If you’ve been watching Dota 2 video streams or, even better, managed to get an invite to the closed beta, you’d have noticed that Dota 2 looks and plays like an extremely polished game. Nearly all of the game’s major mechanics have made the transition from WarCraft III to Valve’s Source engine intact, to the point where competitive teams have said that they do not find switching between Dota Allstars and Dota 2 a problem.
That’s not to say that the game is perfect. There are many bugs still being discovered on a daily basis, as can be seen by the number of reports made in the Dota 2 developer bug forums. Only half of the full roster of 108 heroes have been implemented in Dota 2, reducing the variety of heroes greatly and changing the metagame significantly. Many elements of the menu and interface system still need improvement or are yet to be implemented in the case of player profiles and match records.
But more than that, the biggest thing missing from Dota 2 are features to ease new players into the game. There’s simply too much to learn — last hitting, lane control, ganking, warding, jungling, runing, and so on — that it quickly becomes overwhelming to newcomers. Which do you learn first? How do you go about doing it? And on top of that, you’ll be constantly struggling with the in-game shop menu system and, if you’re a casual RTS player, developing the necessary keyboard and mouse coordination to do make your hero do what you want it to do.
These problems only get worse when you try to pick up the game with friends, who are already competent players. As Dota is largely a team game, where there’s an expectation of having to work together for victory, very soon you’ll get the feeling that all you’re doing is holding them back and contributing nothing of value. At worst, you’ll be made to feel like you’re the scum of the earth and shouldn’t be anywhere near a computer. As it stands, Dota 2 is a game for veterans of Dota, or for sadists who like to punish themselves.

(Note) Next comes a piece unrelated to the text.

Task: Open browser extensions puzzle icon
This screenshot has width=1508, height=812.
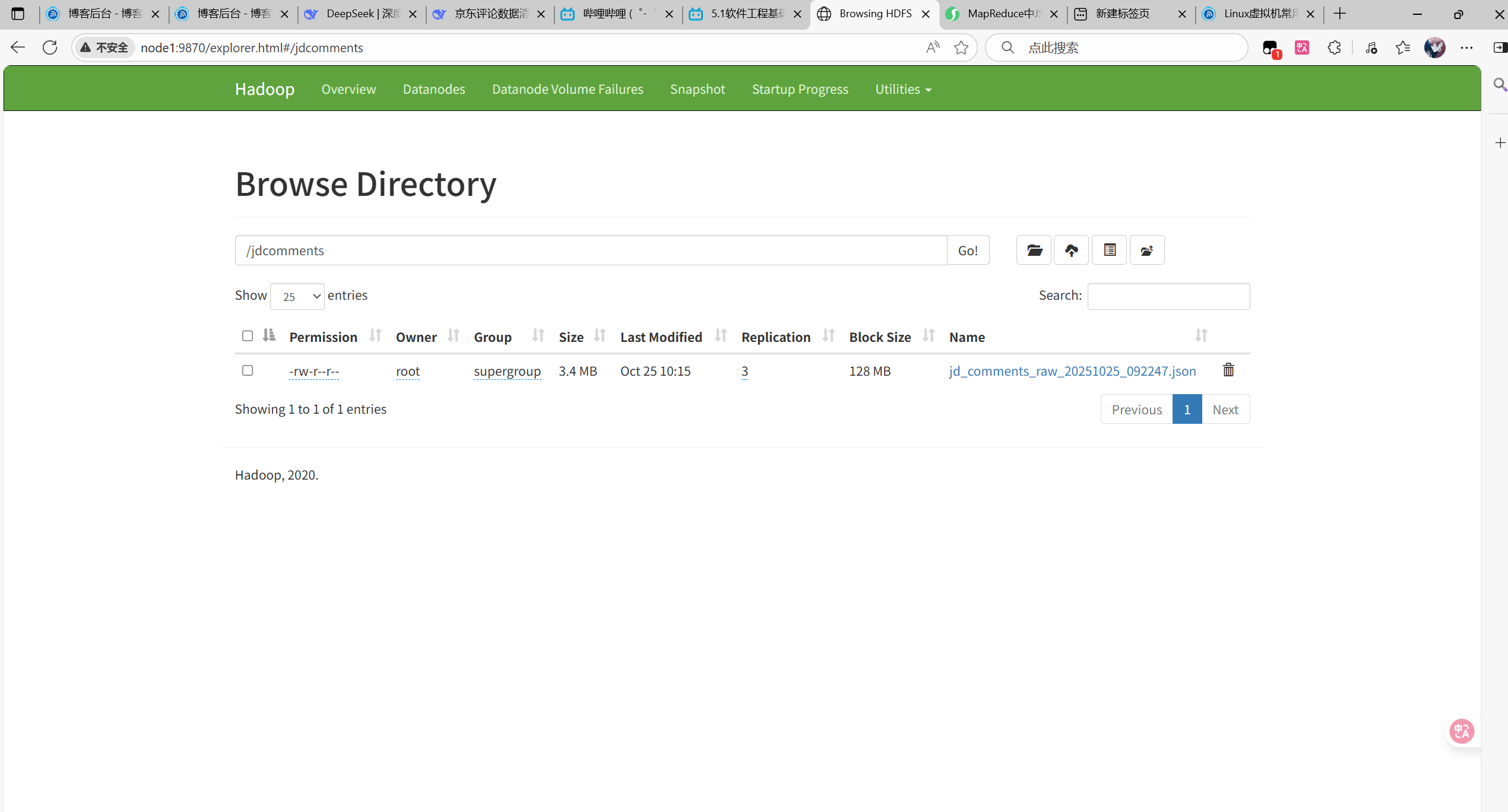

That’s my personal experience. I was, at best, a mediocre Dota Allstars player who stopped more than two years ago and never truly got into the more nuanced areas of gameplay. As reporter who has covered numerous Dota games over the past three years, I was familiar with the general concepts of lane control, the importance of controlling the amount of gold farmed by each team and what each role in a team line-up was supposed to do. None of that was useful when I was actually playing the game and being confronted with an unfamiliar UI and control scheme.
I get that when you’re picking up any game, there may be a steep learning curve, especially in a game like Dota, which has given birth to an entire genre of competitive games. That is why I don’t mind putting myself through the grind of countless deaths and losing streaks to get better. My problem is that there is next to nothing in the game right now to help new or beginner-level players to get better in the game. The game’s shop interface is far from intuitive, and there’s no tutorial or hint system to help you navigate it. You don’t get any guide in helping you to nail the basics of moving and using your hero’s abilities either, you’re left alone to discover it, for your team mates to tell you, or for you to search for guides out on the web.
Of course, the current Dota 2 beta isn’t really meant for beginners. At this point, the beta seems more geared towards getting experienced players in to playtest so that Valve can get the game mechanics nailed down. My friends have also commented that the general level of play is far better than the Dota pub games you can find on Garena, the top choice for most recreational players in the region.
And Valve did indicate to Game Informer in October last year that they are going to integrate an interactive guide system directly into Dota 2, which will highlight suggested item purchases or displaying useful information during a match. Also to be included is a coaching system, probably similar to the one used in Team Fortress 2, to allow veteran players to help out new players by providing in-game direction and support.
I’m personally hoping that Valve will go one step further and create a playable tutorial where you’re taught about various aspects of the game, such as how to control your hero, how and why to use couriers, basic techniques of last hitting, warding locations and so on. Even better would be including hero-specific challenges, much like those found in fighting games like Street Fighter IV and Marvel vs. Capcom 3, where you can be shown how to use a hero’s skills in various situations.
In a complex game like Dota 2, where the learning curve is steep and can be incredibly daunting — especially since all games are team games where people will come to rely on you in one way or another — these are absolutely essential features to have. Valve thinks these are essential features too, as they have indicated in the Game Informer feature. It’s a key way to differentiate Dota 2 from other similar offerings like League of Legends and Heroes of Newerth while not having to constantly hand-hold beginners, keeping core gameplay intact.
Right now though, there’s no sign of these beginner-friendly features being implemented at all, indicating that the final release of Dota 2 is still months, if not at least a year away.